The exercise
Rewrite each of the rows below, substituting "filter tag" for "filter chip" and keeping everything else the same. Leave the pictures out of your answer.

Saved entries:

******

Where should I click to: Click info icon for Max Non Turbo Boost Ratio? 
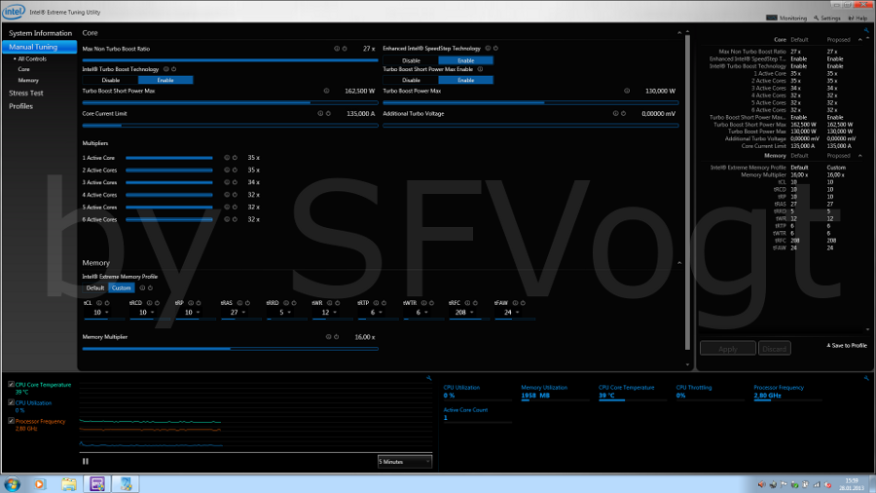[337, 48]
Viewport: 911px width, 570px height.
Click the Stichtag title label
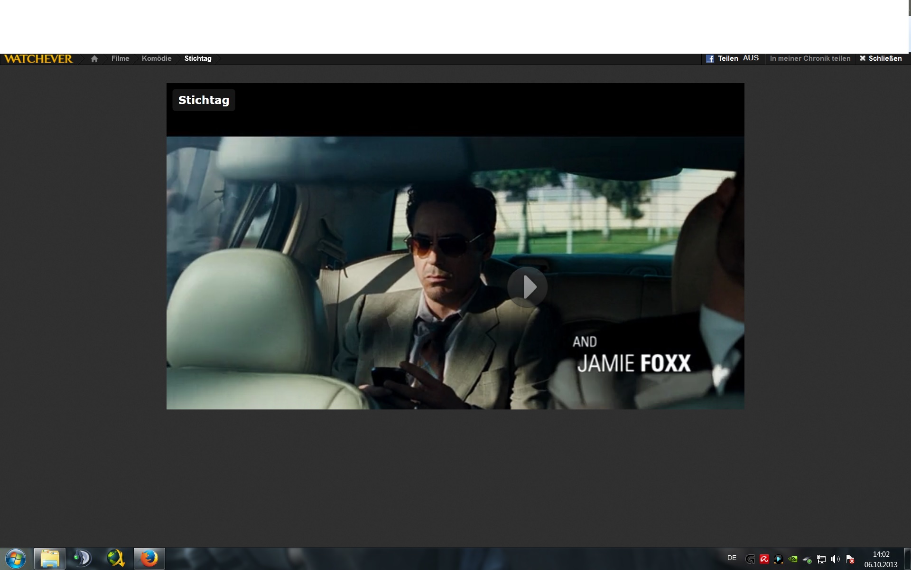(x=204, y=100)
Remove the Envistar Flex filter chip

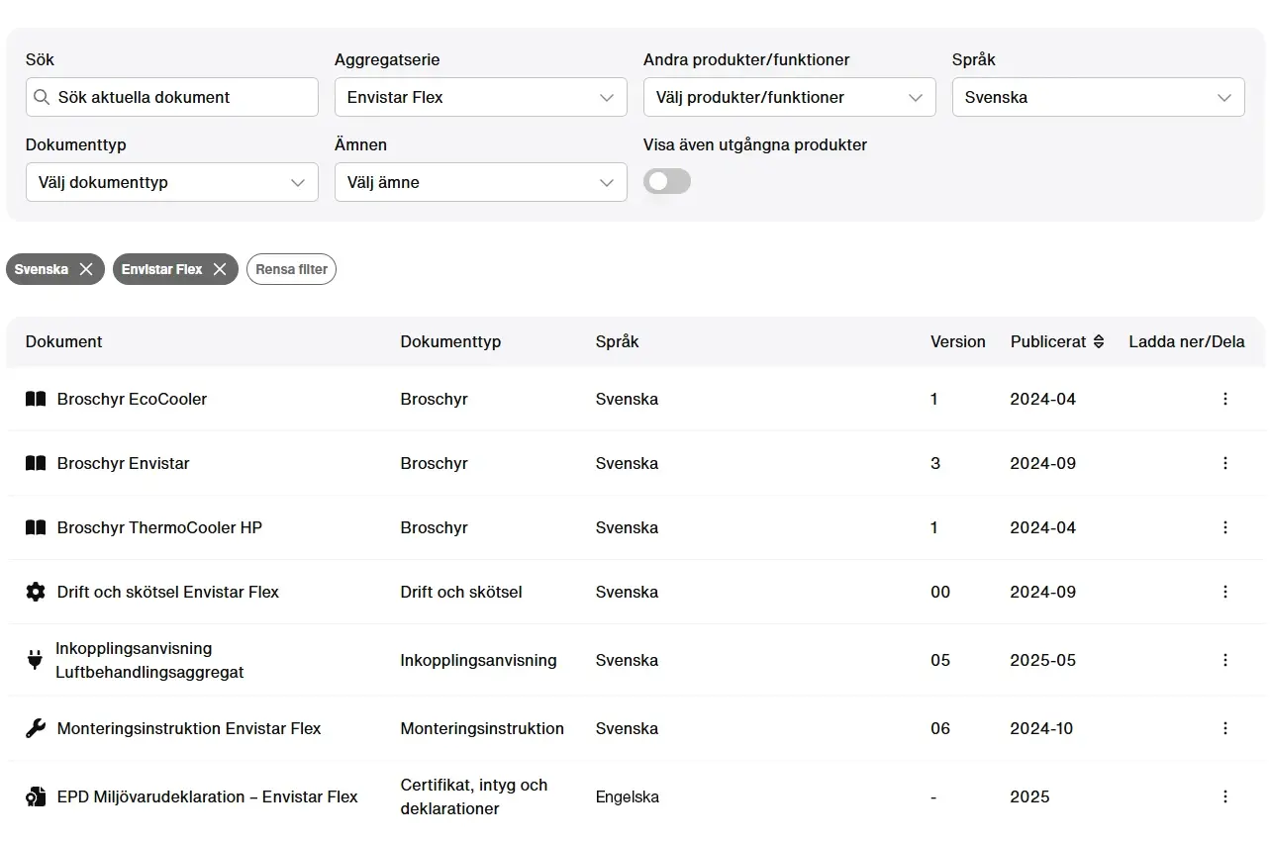point(220,269)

******

The result
Where should I click to: Click info icon for Max Non Turbo Boost Ratio? 
[337, 48]
Viewport: 911px width, 570px height.
Click the Stichtag title label
(x=204, y=100)
Remove the Envistar Flex filter tag

point(220,269)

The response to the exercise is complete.